**What you should do**
Your answer must consist of exactly the lines below, starting with the line with "Given: Click the Trip Add-Ons label" and going on through the line with "Task: Expand more", and nothing else.

**Exercise data**
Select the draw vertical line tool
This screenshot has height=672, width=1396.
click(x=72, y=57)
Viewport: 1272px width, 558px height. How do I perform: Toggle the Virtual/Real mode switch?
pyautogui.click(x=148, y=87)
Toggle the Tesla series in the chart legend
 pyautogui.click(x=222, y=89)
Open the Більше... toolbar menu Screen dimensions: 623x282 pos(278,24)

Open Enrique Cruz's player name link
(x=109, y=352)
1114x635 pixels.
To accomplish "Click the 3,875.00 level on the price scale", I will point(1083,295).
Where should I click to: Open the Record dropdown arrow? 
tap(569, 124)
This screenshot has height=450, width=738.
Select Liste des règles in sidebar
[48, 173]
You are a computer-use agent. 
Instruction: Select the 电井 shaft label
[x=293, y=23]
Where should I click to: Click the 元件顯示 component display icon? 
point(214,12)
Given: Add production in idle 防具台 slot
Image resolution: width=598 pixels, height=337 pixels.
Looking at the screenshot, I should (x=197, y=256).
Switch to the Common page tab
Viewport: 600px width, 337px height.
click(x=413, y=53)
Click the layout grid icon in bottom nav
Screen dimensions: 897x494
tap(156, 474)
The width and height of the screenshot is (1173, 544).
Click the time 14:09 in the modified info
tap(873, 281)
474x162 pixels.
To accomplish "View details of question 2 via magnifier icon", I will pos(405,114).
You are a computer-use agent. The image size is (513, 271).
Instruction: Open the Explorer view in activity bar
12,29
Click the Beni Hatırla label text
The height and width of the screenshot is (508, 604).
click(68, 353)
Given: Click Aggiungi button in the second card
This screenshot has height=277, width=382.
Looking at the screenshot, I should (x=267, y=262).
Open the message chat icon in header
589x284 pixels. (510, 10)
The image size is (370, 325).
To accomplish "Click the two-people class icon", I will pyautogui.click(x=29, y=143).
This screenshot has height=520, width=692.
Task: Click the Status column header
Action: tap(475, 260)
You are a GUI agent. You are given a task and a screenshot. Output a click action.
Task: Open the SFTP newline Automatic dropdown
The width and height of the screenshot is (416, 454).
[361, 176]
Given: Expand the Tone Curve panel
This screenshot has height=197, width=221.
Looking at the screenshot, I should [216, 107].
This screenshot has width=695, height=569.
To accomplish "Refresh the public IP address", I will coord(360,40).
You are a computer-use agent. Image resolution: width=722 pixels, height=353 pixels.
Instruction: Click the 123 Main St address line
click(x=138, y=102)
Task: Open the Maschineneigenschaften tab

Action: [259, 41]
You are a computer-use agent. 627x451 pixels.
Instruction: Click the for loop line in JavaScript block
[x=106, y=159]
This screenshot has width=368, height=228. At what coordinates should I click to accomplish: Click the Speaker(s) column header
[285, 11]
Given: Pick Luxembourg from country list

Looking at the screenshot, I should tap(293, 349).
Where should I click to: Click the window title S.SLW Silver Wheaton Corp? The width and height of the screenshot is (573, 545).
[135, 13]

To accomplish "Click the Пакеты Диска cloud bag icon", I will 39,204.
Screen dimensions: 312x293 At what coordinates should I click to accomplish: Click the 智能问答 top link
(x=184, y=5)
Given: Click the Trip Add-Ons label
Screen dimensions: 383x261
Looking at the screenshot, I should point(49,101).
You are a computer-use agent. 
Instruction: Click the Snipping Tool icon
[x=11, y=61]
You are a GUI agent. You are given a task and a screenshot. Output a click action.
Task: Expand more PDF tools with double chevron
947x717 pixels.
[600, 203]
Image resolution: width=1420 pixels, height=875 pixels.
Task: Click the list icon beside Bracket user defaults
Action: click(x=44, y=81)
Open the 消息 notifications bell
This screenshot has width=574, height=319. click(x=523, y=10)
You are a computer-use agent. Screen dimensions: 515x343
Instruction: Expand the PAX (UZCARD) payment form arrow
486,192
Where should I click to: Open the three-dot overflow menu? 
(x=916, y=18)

**Completed task**
Given: Click the Trip Add-Ons label
Screen dimensions: 383x261
Looking at the screenshot, I should point(49,101).
You are a computer-use agent. 
Instruction: Click the Snipping Tool icon
[x=11, y=61]
You are a GUI agent. You are given a task and a screenshot. Output a click action.
Task: Expand more PDF tools with double chevron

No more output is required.